▸ WORK TO BE COMPLETED
Can you turn every line of the listing below into a numbered list, skipping any blank lines and leaving the pictures out?

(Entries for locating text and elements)
* * * * * * *
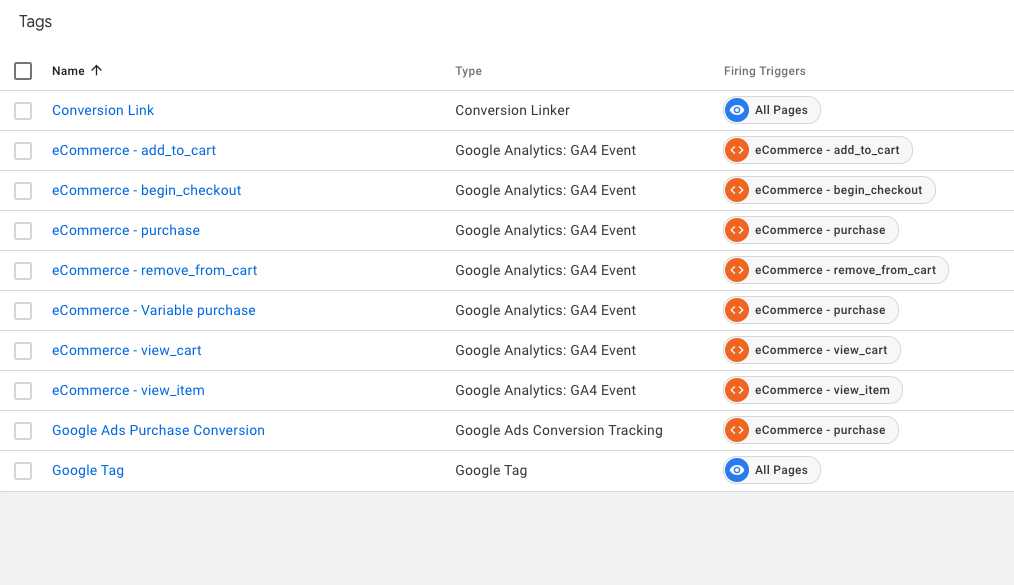Click the sort arrow beside Name header
This screenshot has height=585, width=1014.
coord(97,71)
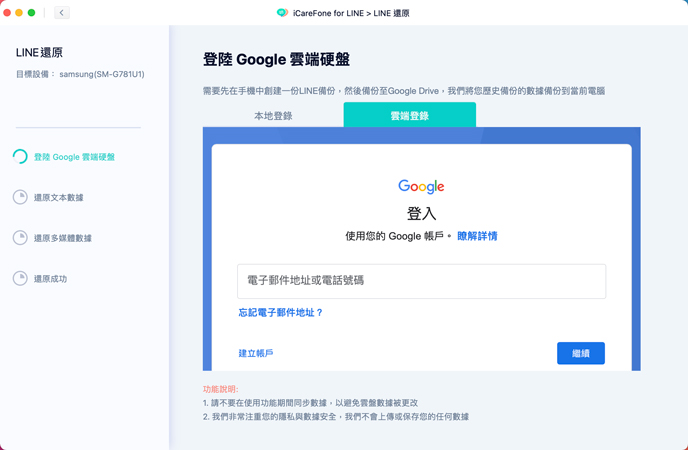The image size is (688, 450).
Task: Click the 建立帳戶 link
Action: 256,353
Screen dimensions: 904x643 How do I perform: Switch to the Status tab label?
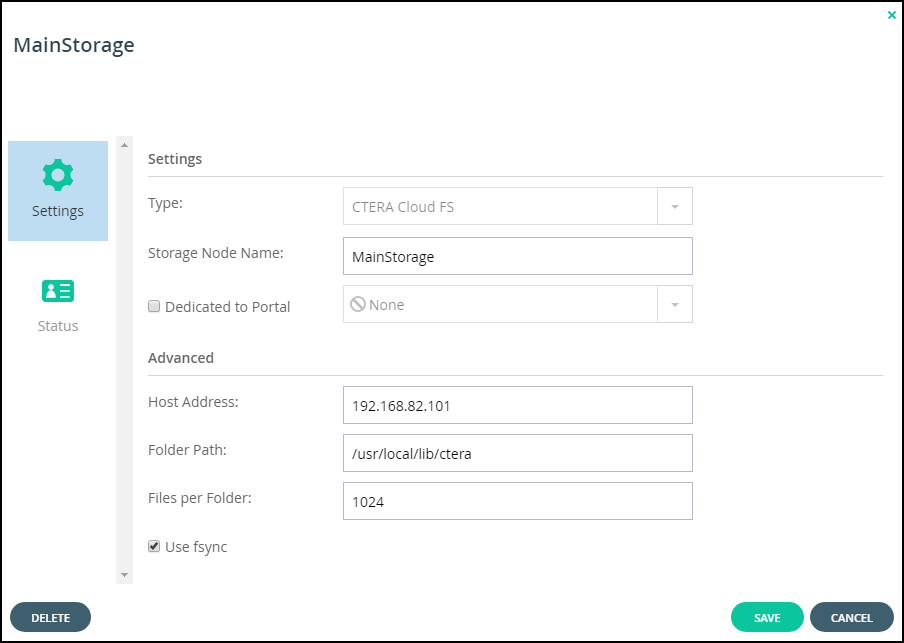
* * * * * * *
▸ ANSWER IN FULL
1. Click the sort arrow beside Name header
2. This screenshot has height=585, width=1014.
3. coord(97,71)
4. The image size is (688, 450).
5. Task: Click the 建立帳戶 link
6. Action: 256,353
7. Screen dimensions: 904x643 How do I perform: Switch to the Status tab label?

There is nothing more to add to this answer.